Ni siquiera nos inmuta esa diferencia de ingresos entre nosotros, más palpable que nunca, que convierte a unos pocos en ciudadanos faraónicos y a otros les expulsa de sus vidas hacia la nada. Si la Asociación Valenciana de Empresarios quiere revitalizar la economía no será a costa de repartir mejor los sueldos -como ha hecho Chocolates Valor, tengo entendido- aún a riesgo de que esos bares, restaurantes, fábricas de coches y construcciones nuevas tengan que ser gestionadas por personas atemorizadas y atender a gente, no solo hinchada y aburrida de comer, sino que está preparada tras meses de confinamiento para hacer una reducción de vichyssoise con filet bourguignonne en su vitrocerámica; que habrá ya dado el coche por perdido a favor de la bicicleta y que no tiene dinero para comprarse un piso ni para mantener el que tiene.

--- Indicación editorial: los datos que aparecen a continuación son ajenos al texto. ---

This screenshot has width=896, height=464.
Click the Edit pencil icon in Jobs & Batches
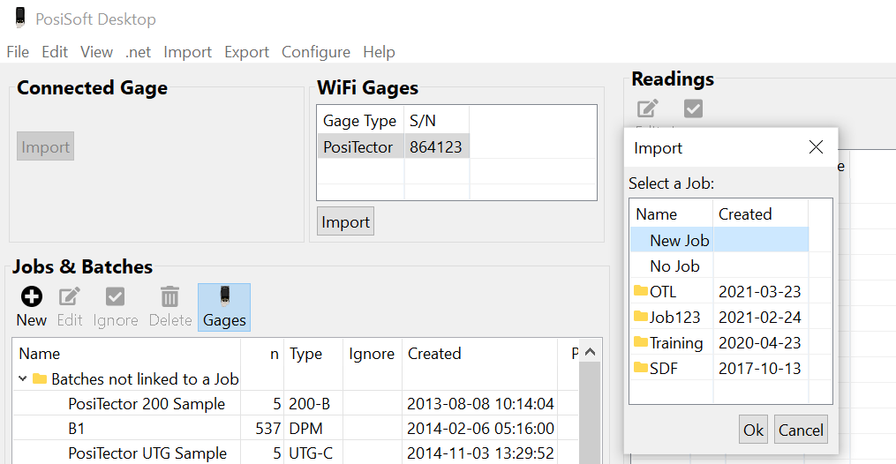(69, 297)
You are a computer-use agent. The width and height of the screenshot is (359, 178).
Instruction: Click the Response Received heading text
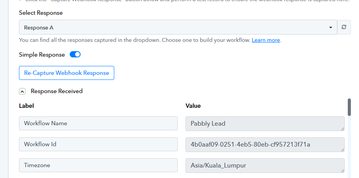pos(57,92)
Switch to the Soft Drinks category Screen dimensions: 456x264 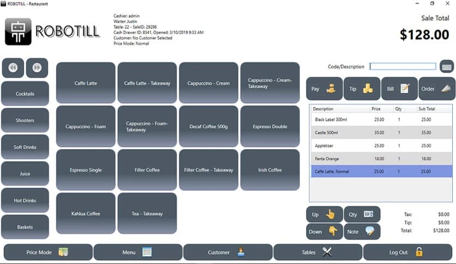point(25,147)
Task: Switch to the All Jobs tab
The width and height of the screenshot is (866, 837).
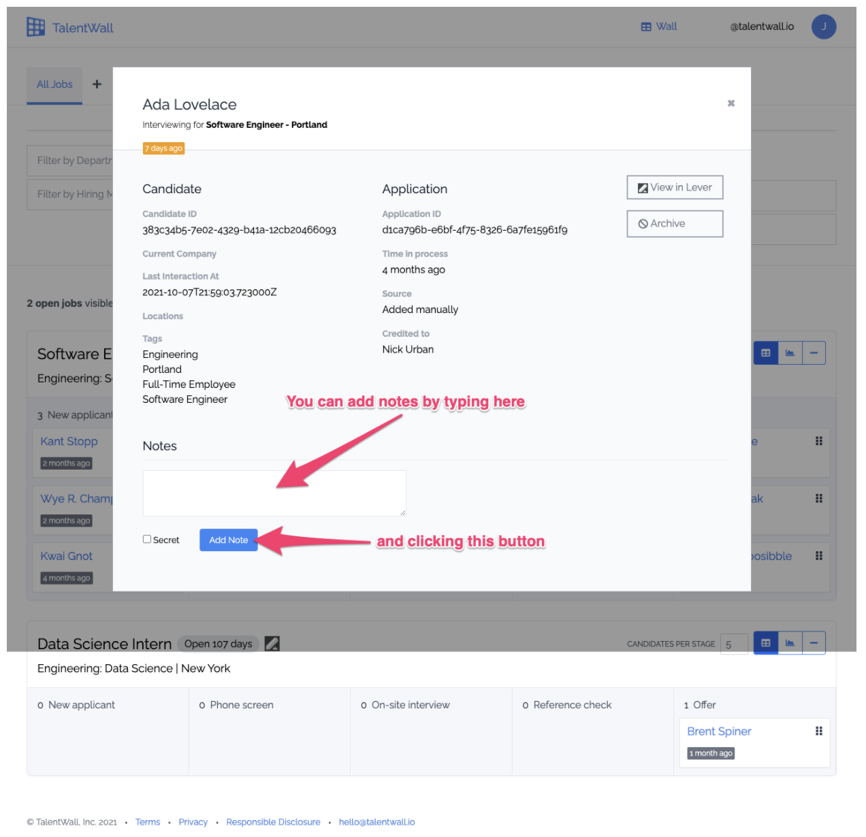Action: point(54,84)
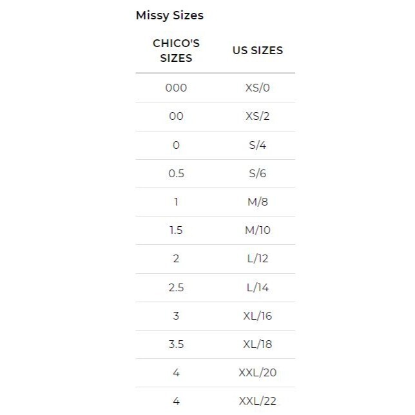Click the XXL/20 US size cell
This screenshot has height=415, width=415.
pos(258,372)
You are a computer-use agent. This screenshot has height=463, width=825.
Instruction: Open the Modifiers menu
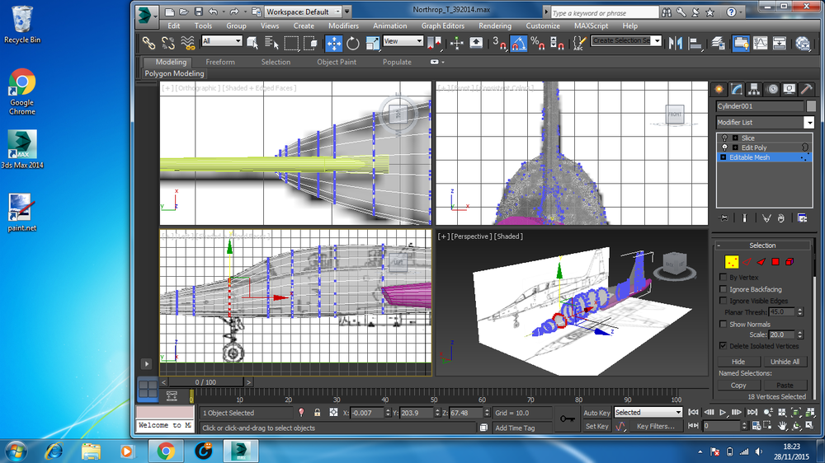click(343, 26)
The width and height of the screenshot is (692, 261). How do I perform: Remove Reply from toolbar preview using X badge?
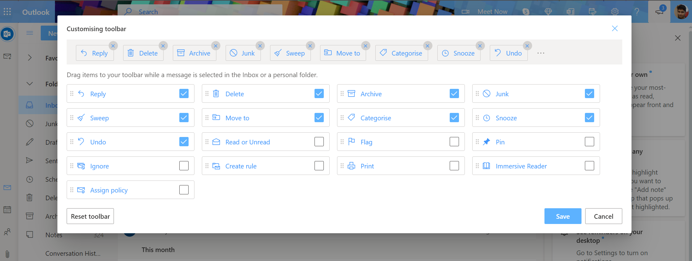113,46
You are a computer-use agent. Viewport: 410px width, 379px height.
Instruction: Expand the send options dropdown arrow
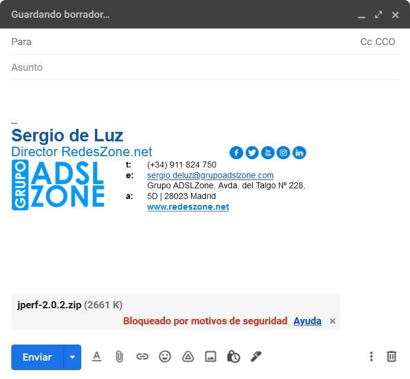point(72,357)
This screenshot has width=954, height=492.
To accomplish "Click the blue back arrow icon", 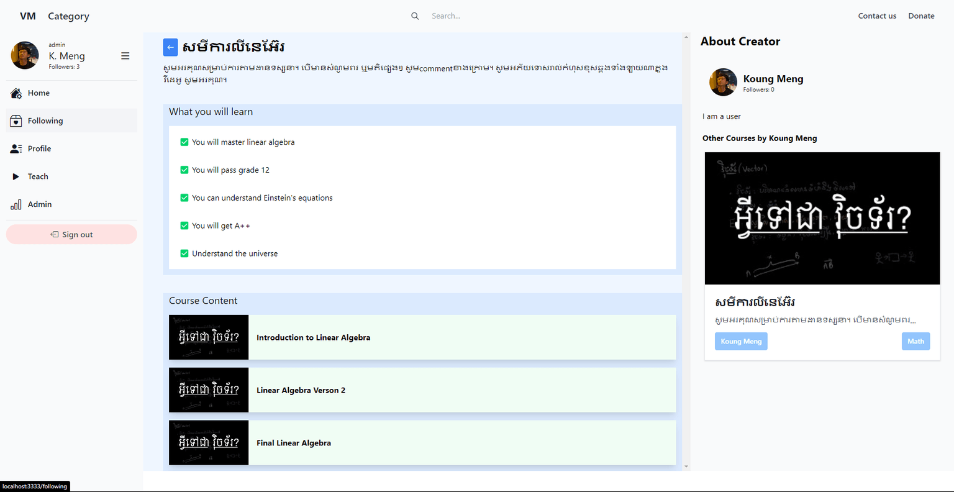I will [x=170, y=47].
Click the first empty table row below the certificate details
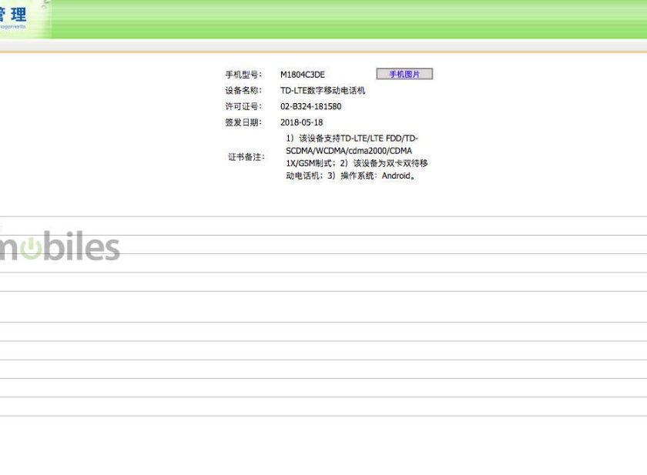The image size is (647, 475). (x=324, y=226)
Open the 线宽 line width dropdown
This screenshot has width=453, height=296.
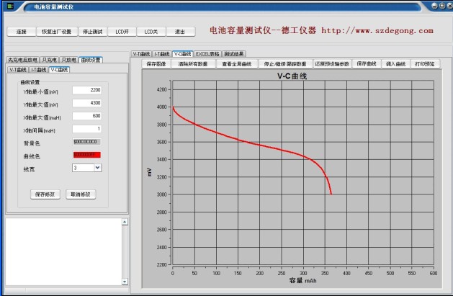point(97,168)
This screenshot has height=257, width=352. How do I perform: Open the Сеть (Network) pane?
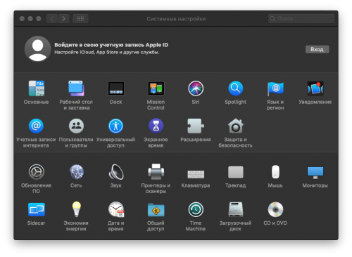[x=76, y=172]
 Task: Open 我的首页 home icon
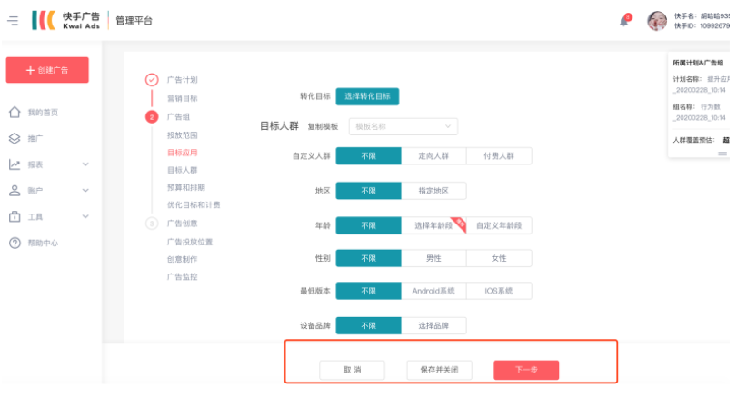(x=15, y=113)
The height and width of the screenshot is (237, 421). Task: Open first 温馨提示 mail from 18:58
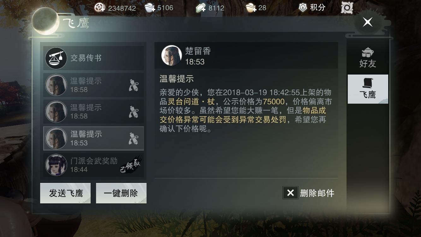click(93, 85)
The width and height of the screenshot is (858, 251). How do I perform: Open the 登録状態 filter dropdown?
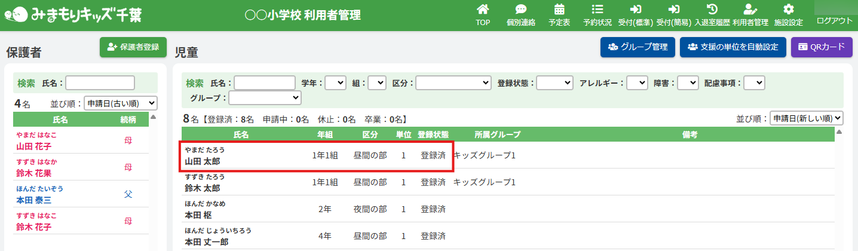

Por supuesto, a nadie, ni al más español, catalán, valenciano, madrileño o extremeño nacionalista se le ocurren ideas extravagantes y del todo utópicas como volver a nacionalizar el fútbol y que cada ciudad gestione los ingresos de este deporte, dando cancha a la gente joven de este país a profesionalizarse y a ahorrar esos billones que se pierden en paraísos fiscales y en otros países del extranjero.

Seguro que hay muchas ideas, pero la maquinaria burocrática se encargará de aplastarlas. «No hay dinero para eso» será la más utilizada mientras se mantienen las estructuras obsoletas (¿A qué esperan para quitar todo lo que no ha funcionado y no funcionará nunca jamás?) Nos movemos en un lugar perdido donde hemos estado anteriormente, pero donde ya no nos encontramos a nosotros mismos.

Los más afortunados corren el riesgo de verse de repente en el decorado de esos barrios de la periferia, donde nadie sale a la calle porque no hay nada que hacer y los que están en un bar te reciben calculando si tu vida vale más que el traje o los objetos de valor que llevas encima, y si tendrás agallas para defenderlos.